My college education was a lot like the one depicted at Welton Academy -- or at least I could fantasize it as such. But I had the pleasure of choosing elements from the Keatings and McAllisters I met without being forced to take sides in the eternal struggle between tradition and change, community and self, reason and imagination.

In a course I taught last spring, after three months of tracing the development of literary theory from humanism to structuralism to poststructuralism to the dilemmas of the present, I finally asked my students the question: “So, why do you want to study literature, knowing what you now know?” I wondered if studying a century of cynicism had altered their motives in the slightest.

They were all considering graduate school, but their answers had little to do with what I knew they would need to write in their application essays.

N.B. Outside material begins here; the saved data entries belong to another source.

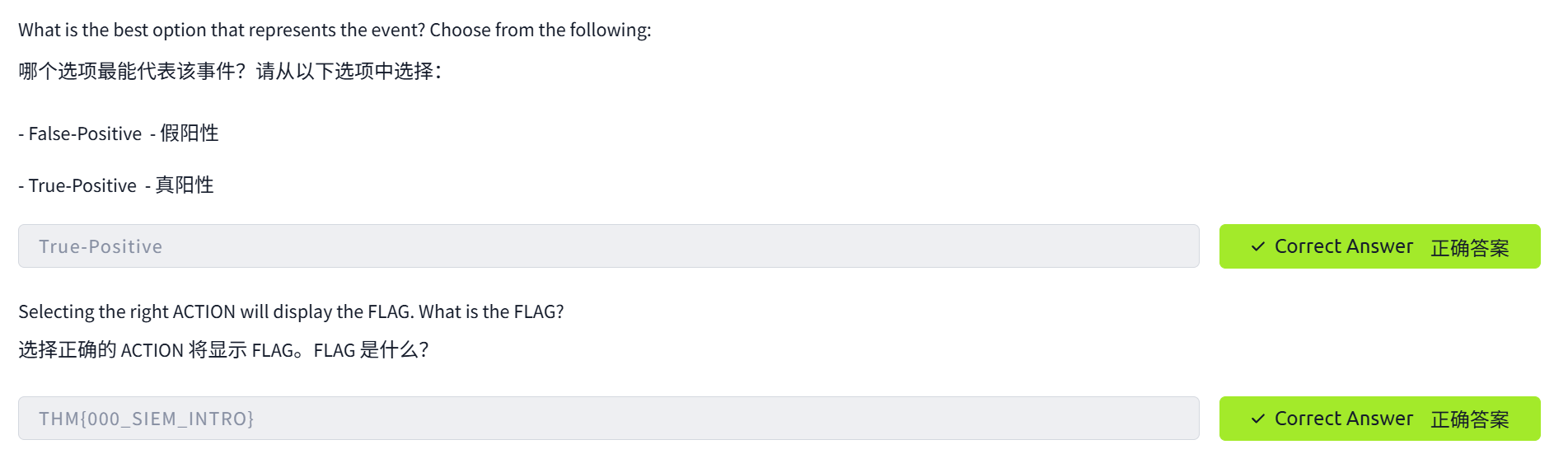Click the checkmark icon beside True-Positive answer
1568x468 pixels.
click(1257, 246)
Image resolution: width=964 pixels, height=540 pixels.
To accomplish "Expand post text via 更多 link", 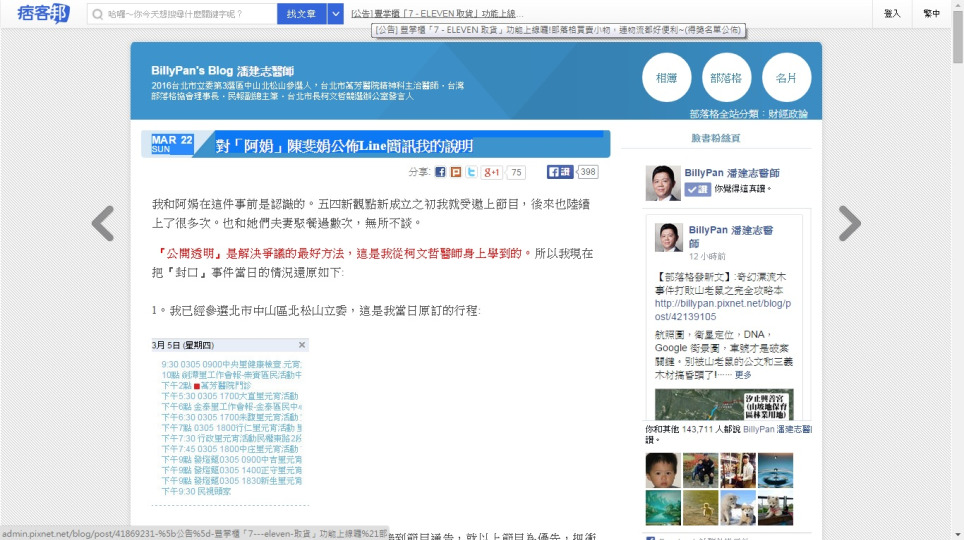I will click(x=743, y=375).
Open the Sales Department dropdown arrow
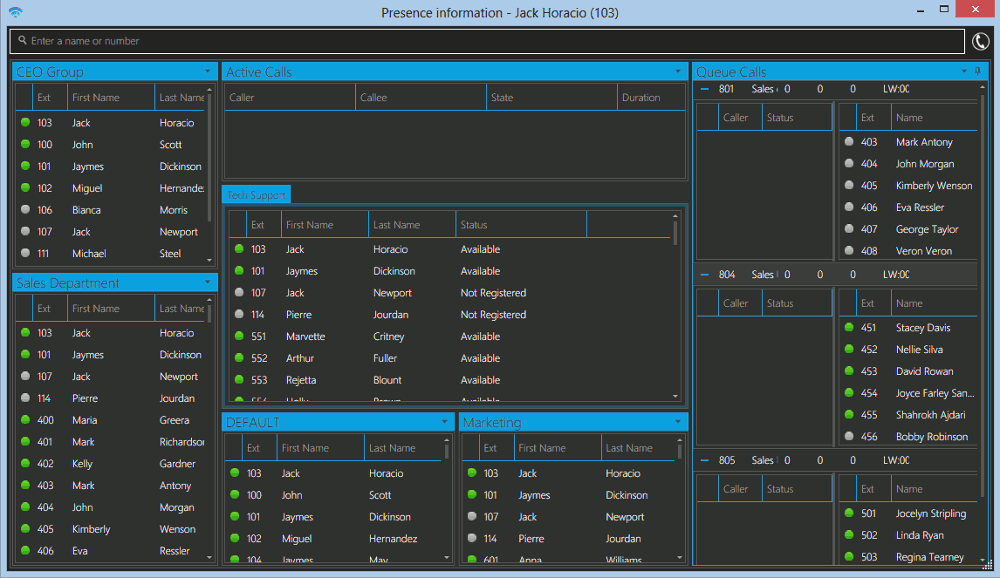The width and height of the screenshot is (1000, 578). tap(208, 282)
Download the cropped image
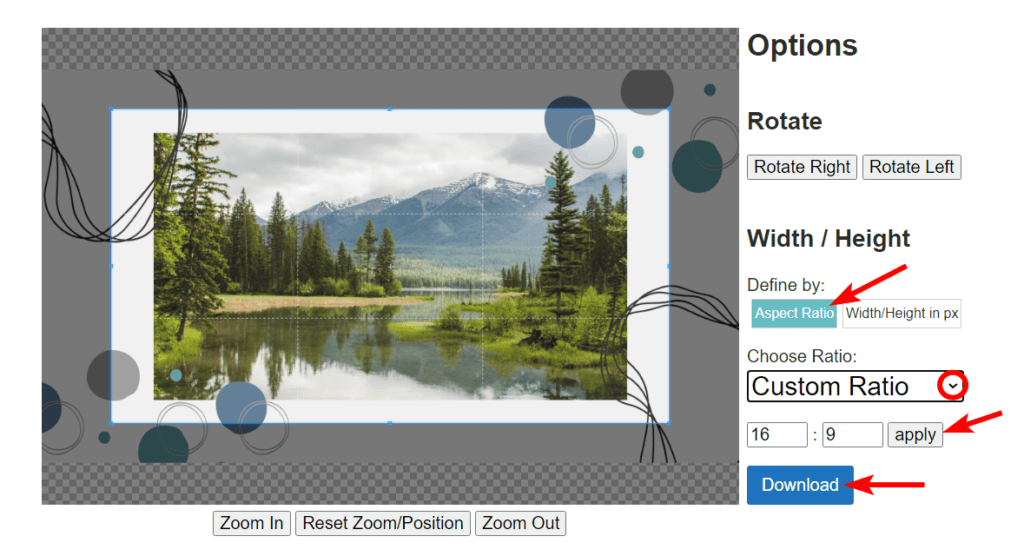This screenshot has height=556, width=1024. click(800, 485)
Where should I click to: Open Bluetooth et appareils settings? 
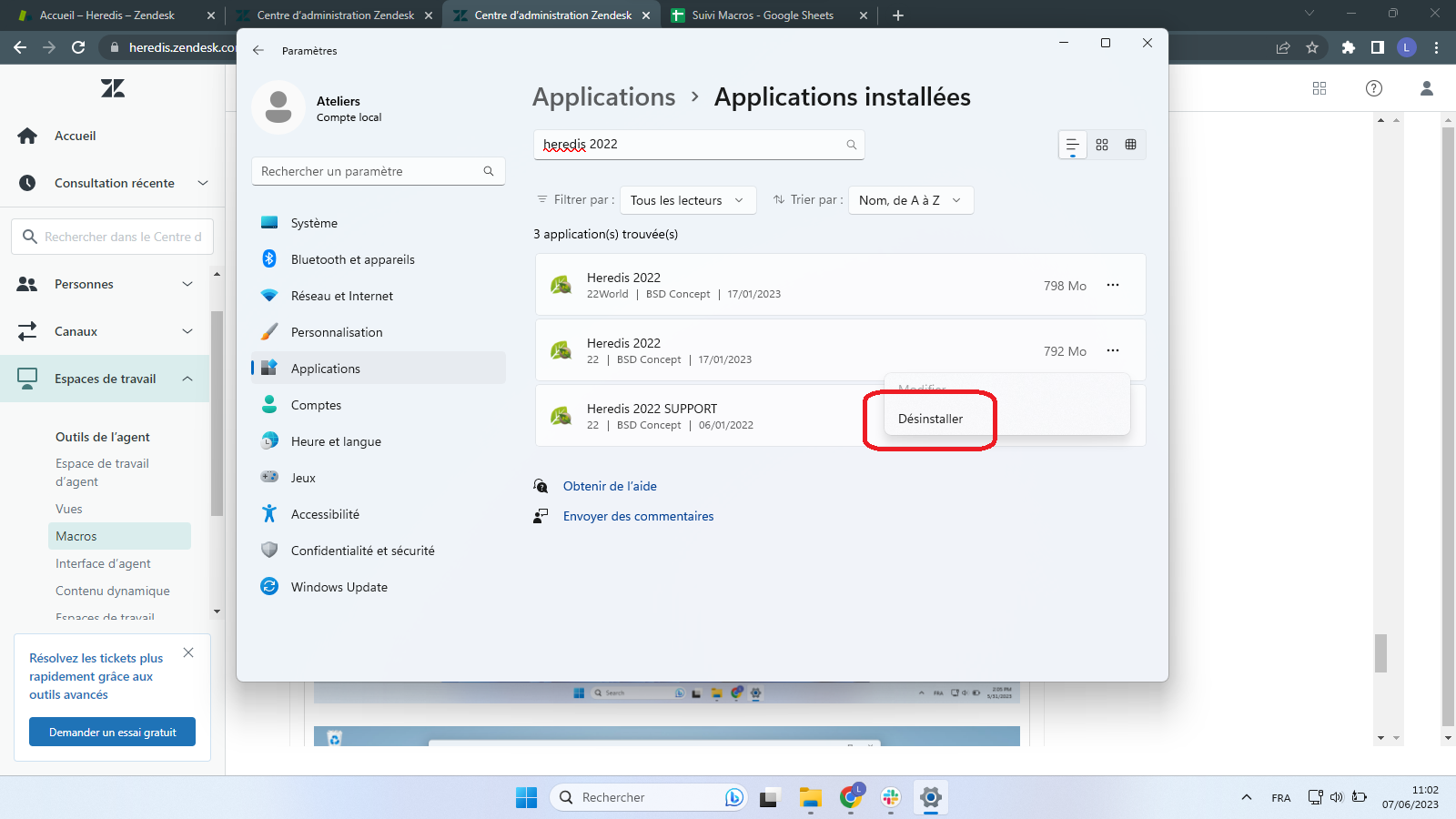pyautogui.click(x=352, y=259)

Sitting in a circle in the grass, backed by purple hydrangeas, they offered the following motives:

  • Formative experiences with reading as a child: being read to by beloved parents and siblings, discovering the world of books and solitude at a young age.

  • Feelings of alienation from one’s peers in adolescence, turning to books as a form of escapism and as a search for sympathetic connection to other people in other places and times.

  • A love for books themselves, and libraries, as sites of memory and comfort.

  • A “geeky” attraction to intricate alternate worlds such as those created by Tolkien, C.S. Lewis, and George Lucas.

  • Contact with inspirational teachers who recognized and affirmed one’s special gifts in reading and writing, often combined with negative experiences in other subjects like math and chemistry.

  • A transference of spiritual longings -- perhaps cultivated in a strict religious upbringing -- toward more secular literary forms that inspired “transcendence.”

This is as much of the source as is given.